These termite renewals convert EBITDA at a higher level and I’ll discuss the impact of this in the next slide. In the fourth quarter, we will be lapping a $2 million one-time acceleration of revenue related to an accounting methods change for a bundled pest and termite services offering that we made in order to comply with new revenue recognition standards. We currently expect to see a decline in termite renewals in the fourth quarter due to both of these issues.
Termite Completions & Home Services were up 8% in the quarter, including 6% organically based on pricing realization and unit growth in both core Termite & Home Services driven by accelerated marketing spend in the quarter, approximately 47% of the $71 million in termite completions is related to the core termite sales, which were up 4% year-over-year.
Home Services completions, which include attic installation, wildlife exclusion and crawl space encapsulation represent 53% of the revenue in this category and were up 10%. The strong performance in termite completions coupled with our improved customer service levels sets us up for renewal growth in 2020.
Residential Pest Control services were up 6% in the third quarter of the prior year, including 2% organically. Organic growth in Residential Pest Control was driven by price realization in the quarter and improvements in daily cancellation rates. This growth came despite lapping a strong prior year organic growth quarter driven by one-time accelerations of start and completion rates that are difficult to meaningfully improve beyond certain levels.
Commercial Pest Control revenue is up 30% versus prior year, including 1% organically.
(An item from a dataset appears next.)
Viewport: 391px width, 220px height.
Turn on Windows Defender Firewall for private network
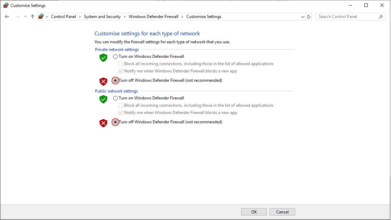click(116, 56)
Organic growth in Commercial Pest was driven by the 300 basis point improvement in retention rates, offset by lower one-time sales, predominantly at bed bug services, which have been soft all year.
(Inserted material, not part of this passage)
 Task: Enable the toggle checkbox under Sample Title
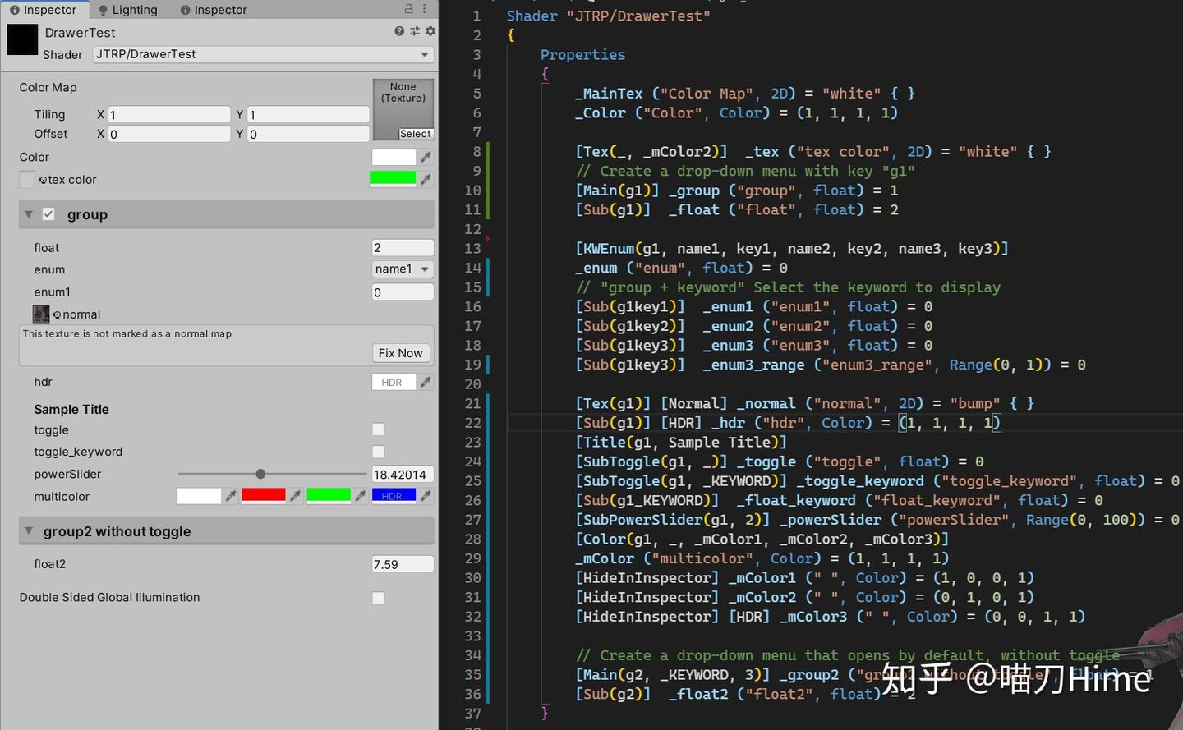point(377,429)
Acquisition revenue contributed the remaining 12% growth in the quarter, predominantly from the Assured Environments out of New York City. The new additions of McCloud and Gregory will ensure that acquisition revenue growth continues into 2020 as we grow our size and capabilities in Commercial Pest Control.
I would also like to note strong year-over-year growth of 8% or $2 million in our product sales business. We have seen strong results this year in products sales driven by a concerted effort to grow this channel. However, it’s important to note that these sales flow through to EBITDA at approximately 10% and have a much different profitability profile than our base Terminix businesses.
Overall, Terminix revenue grew 7% in the quarter, including 2% organically as we continued our focus on improving service levels and driving organic growth. We expect to see organic growth to Terminix between 2.5% and 3% for the full year. Just like the third quarter, we will be lapping start and completion rate improvements in Residential, as well as the $2 million accounting method change in termite renewals.
Turning to Slide 12, adjusted EBITDA for the third quarter decreased $9 million or 11% to $72 million, reflecting a margin of 15.7% below original company expectations. Working across the bridge on the bottom of the slide, you can see organic revenue growth at $6 million converted to $2 million in the quarter.
This includes the lower margin flow through the product sales, as well as the impact of lower termite renewals in the Mobile, Alabama area. This mix shift particularly as it relates to termite renewals was more severe than expected and factors into our [difficult] [ph] quarter.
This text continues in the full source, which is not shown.